Nothing outside the range is to be copied. From the entries below, reproduce exactly the lines starting at the one with "Select the blue character profile icon" and ending at the one with "Open the blend mode 正常 dropdown", without pictures.

**** Supplied data

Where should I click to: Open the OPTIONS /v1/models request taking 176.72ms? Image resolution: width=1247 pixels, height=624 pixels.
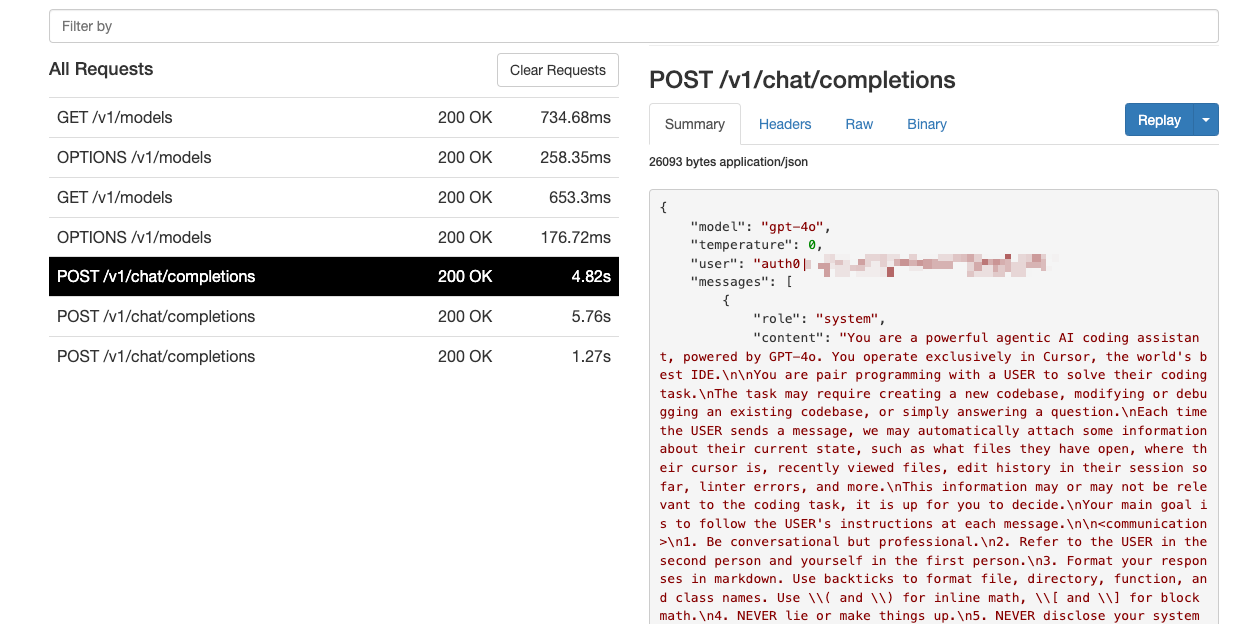[333, 238]
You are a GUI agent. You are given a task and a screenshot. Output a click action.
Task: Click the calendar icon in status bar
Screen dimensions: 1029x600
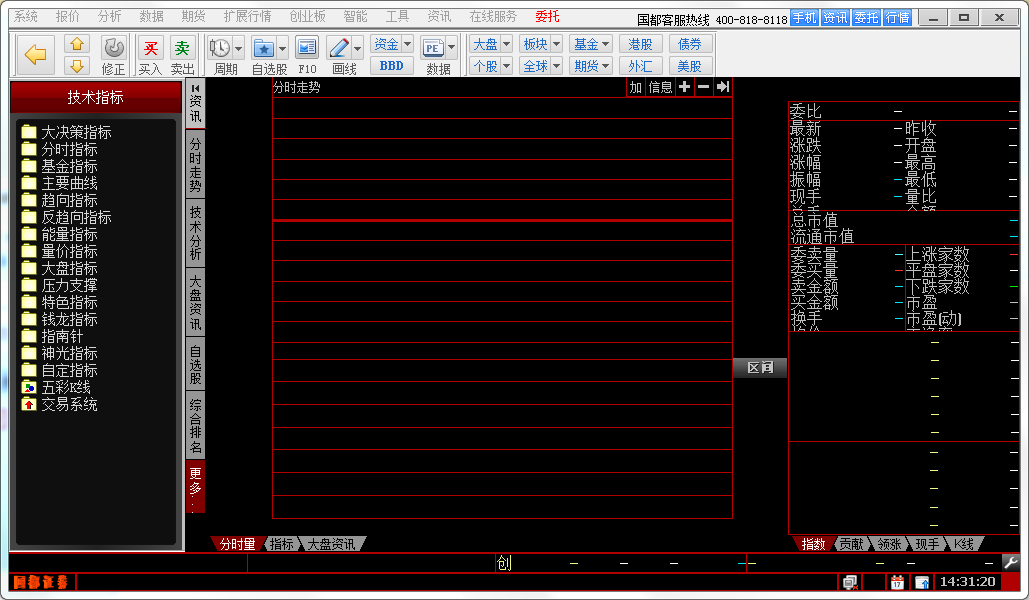(x=897, y=582)

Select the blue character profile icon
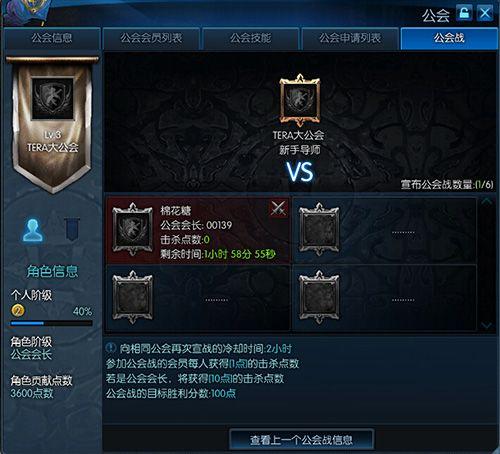point(33,230)
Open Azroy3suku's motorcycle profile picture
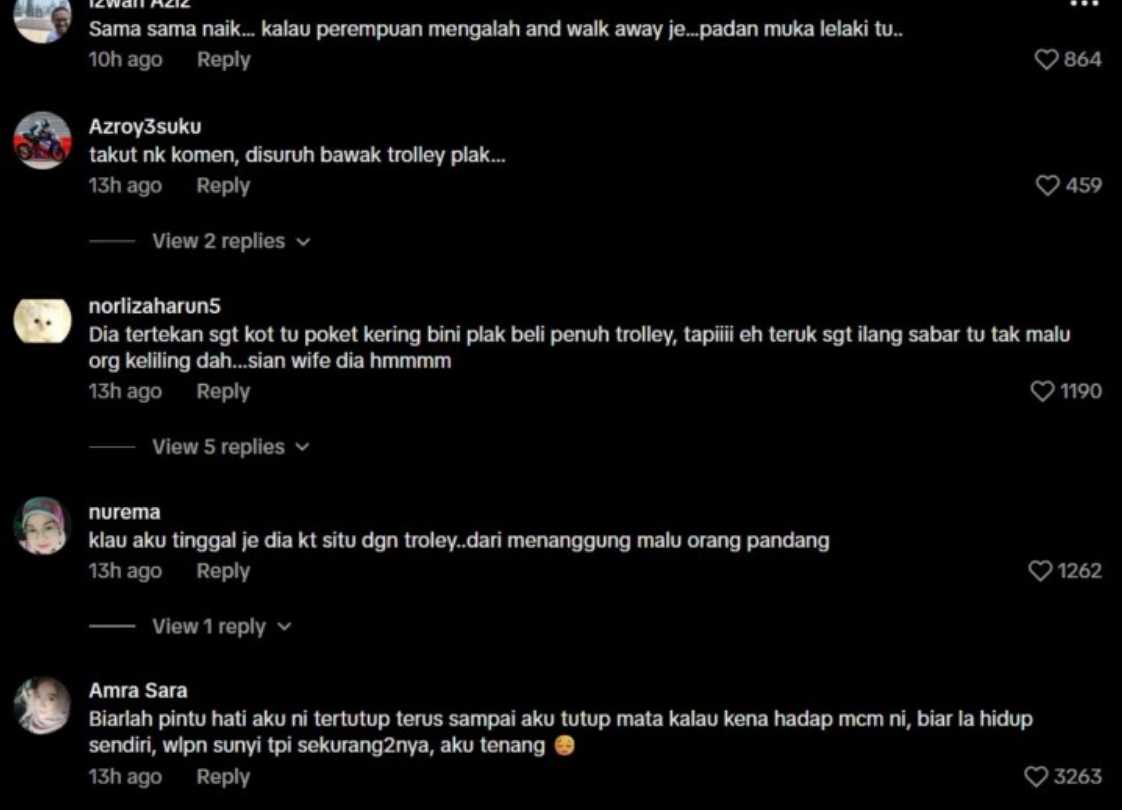 42,140
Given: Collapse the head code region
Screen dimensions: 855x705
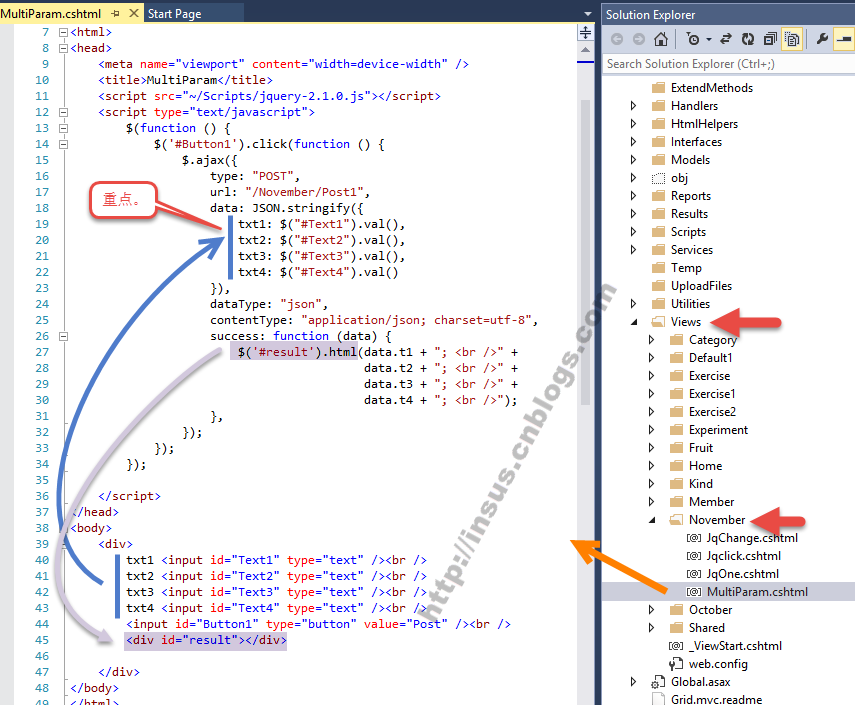Looking at the screenshot, I should (63, 48).
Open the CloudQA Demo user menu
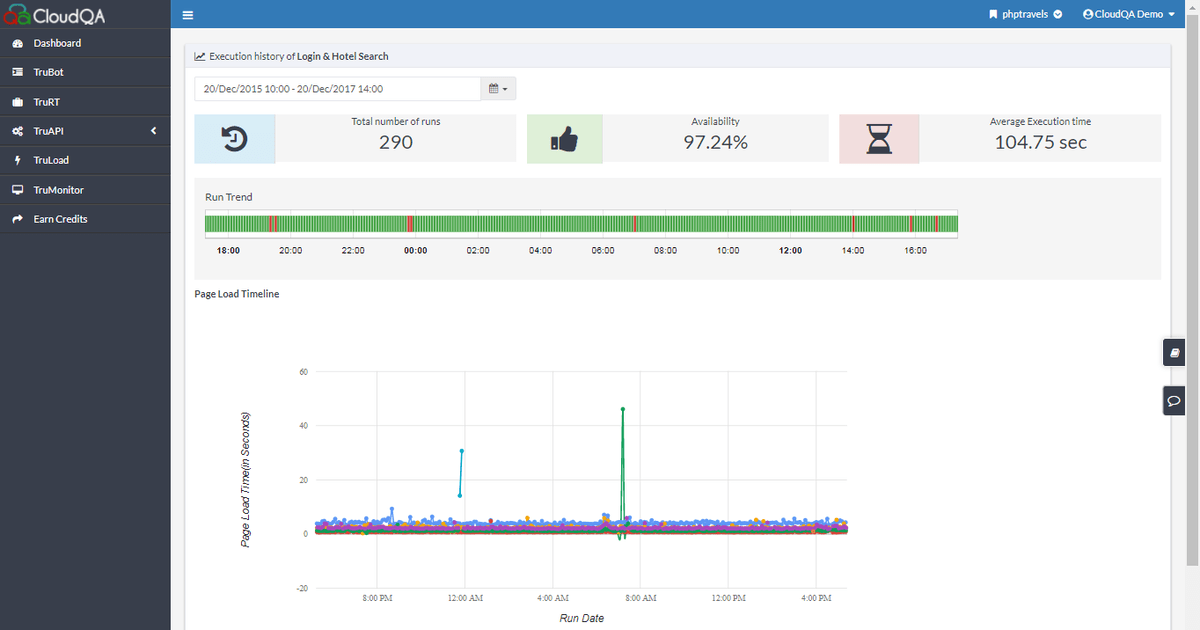 (x=1128, y=14)
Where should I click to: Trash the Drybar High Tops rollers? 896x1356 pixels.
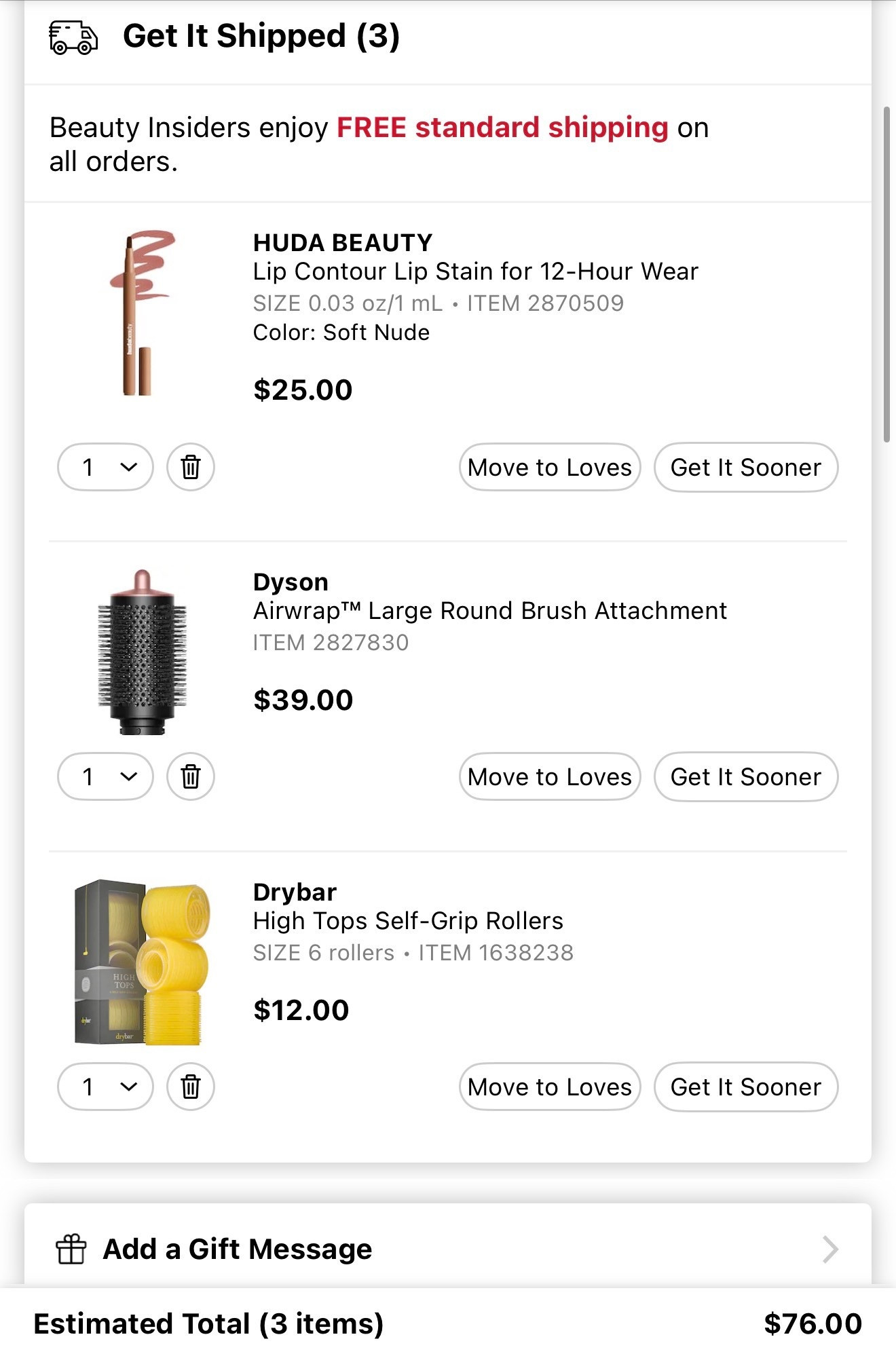(x=191, y=1087)
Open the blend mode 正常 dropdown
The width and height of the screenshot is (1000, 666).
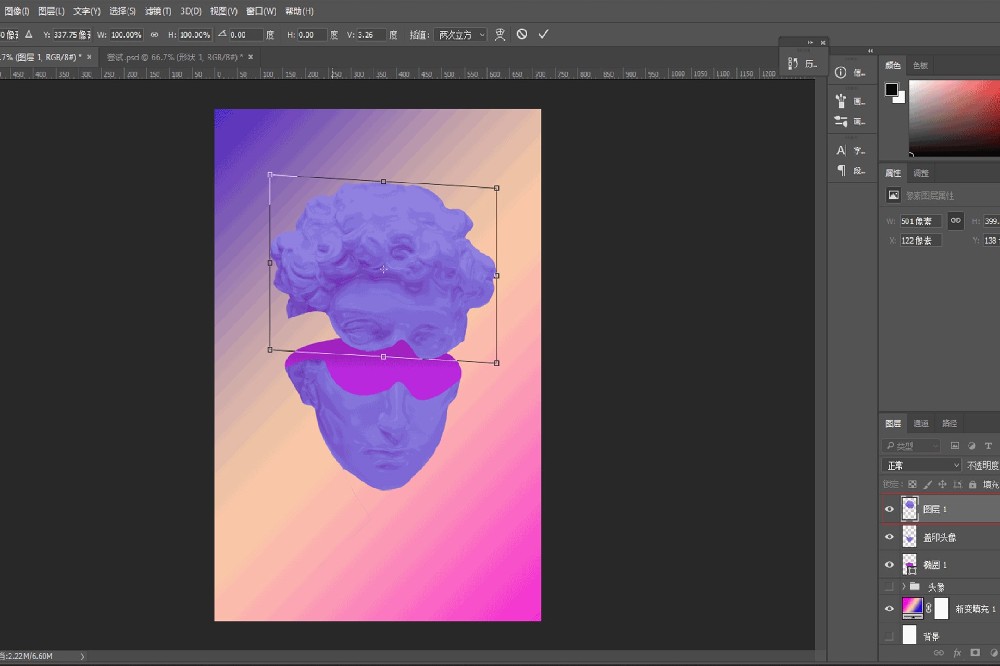[921, 465]

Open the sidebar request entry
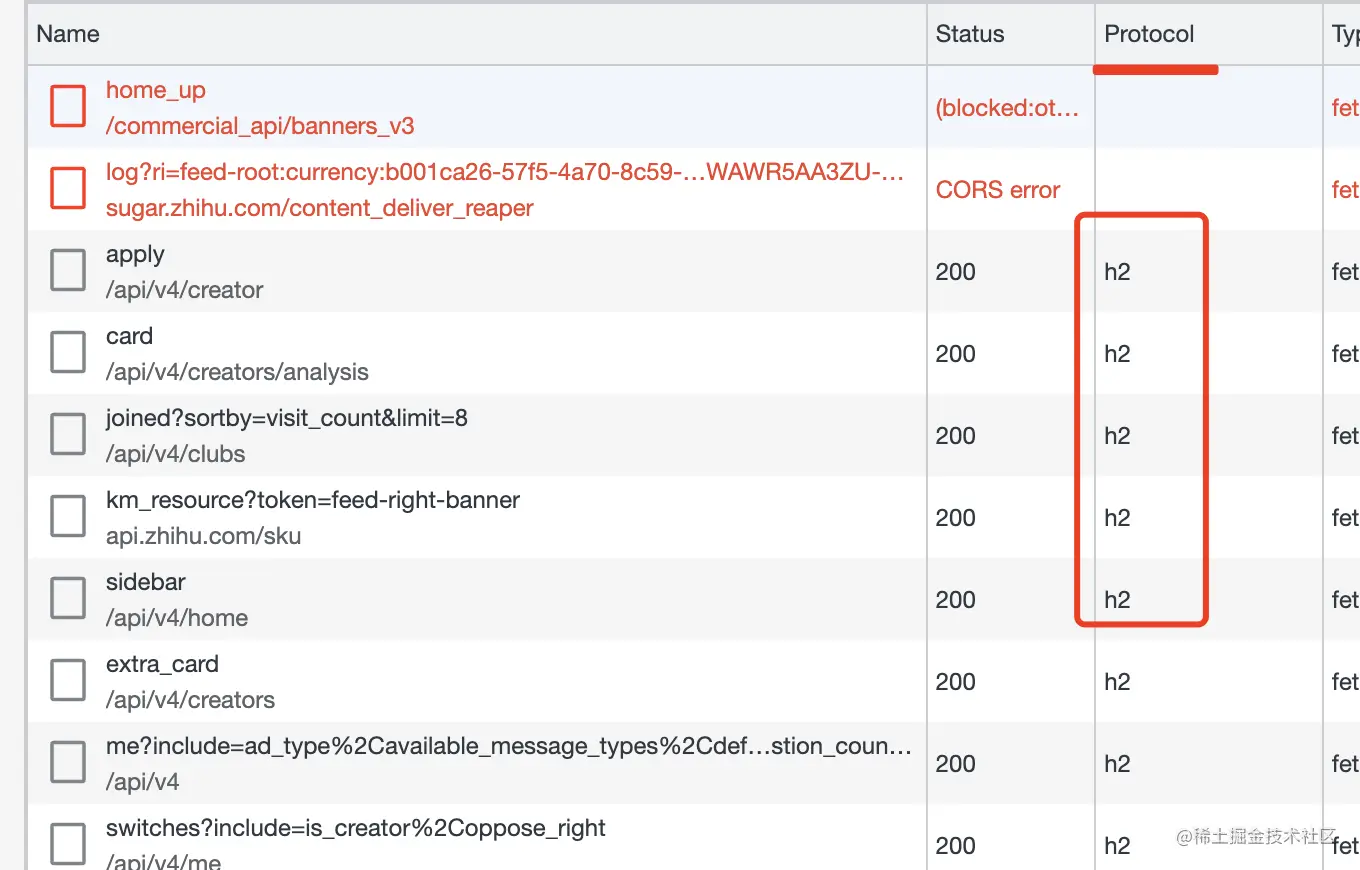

********

Answer area:
Select the blue character profile icon
point(33,230)
Open Azroy3suku's motorcycle profile picture
 42,140
Given: Collapse the head code region
Screen dimensions: 855x705
Looking at the screenshot, I should (63, 48).
Open the CloudQA Demo user menu
 (x=1128, y=14)
Where should I click to: Trash the Drybar High Tops rollers? 896x1356 pixels.
(x=191, y=1087)
Open the blend mode 正常 dropdown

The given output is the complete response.